- EXERCISE:
Once the pictures have been set aside, copy every remaining entry exactly.

- RECORD EXTRACTS:
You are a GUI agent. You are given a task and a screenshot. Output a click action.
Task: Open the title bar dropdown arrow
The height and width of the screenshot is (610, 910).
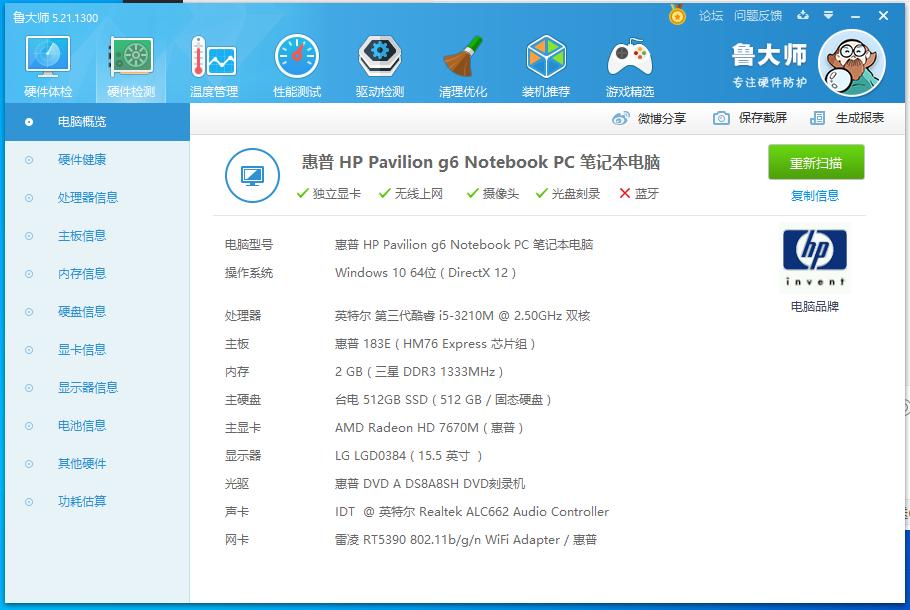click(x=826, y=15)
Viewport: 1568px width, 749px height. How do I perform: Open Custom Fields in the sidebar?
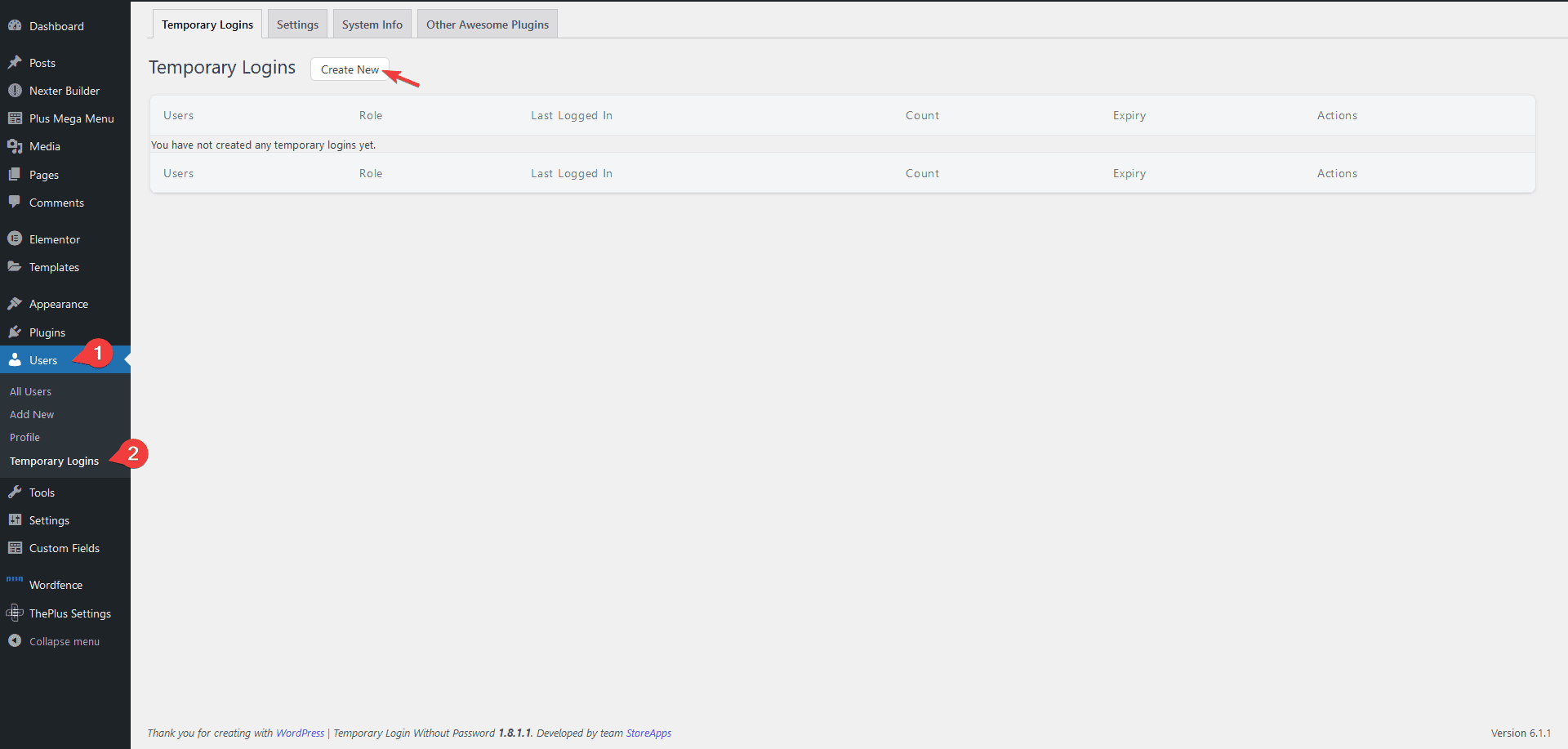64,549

- EXERCISE RESULT:
You are a GUI agent. You are given a task and a screenshot. Output a click action.
Task: Open the title bar dropdown arrow
The height and width of the screenshot is (610, 910).
click(x=826, y=15)
Viewport: 1568px width, 749px height. How do I perform: Open Custom Fields in the sidebar?
64,549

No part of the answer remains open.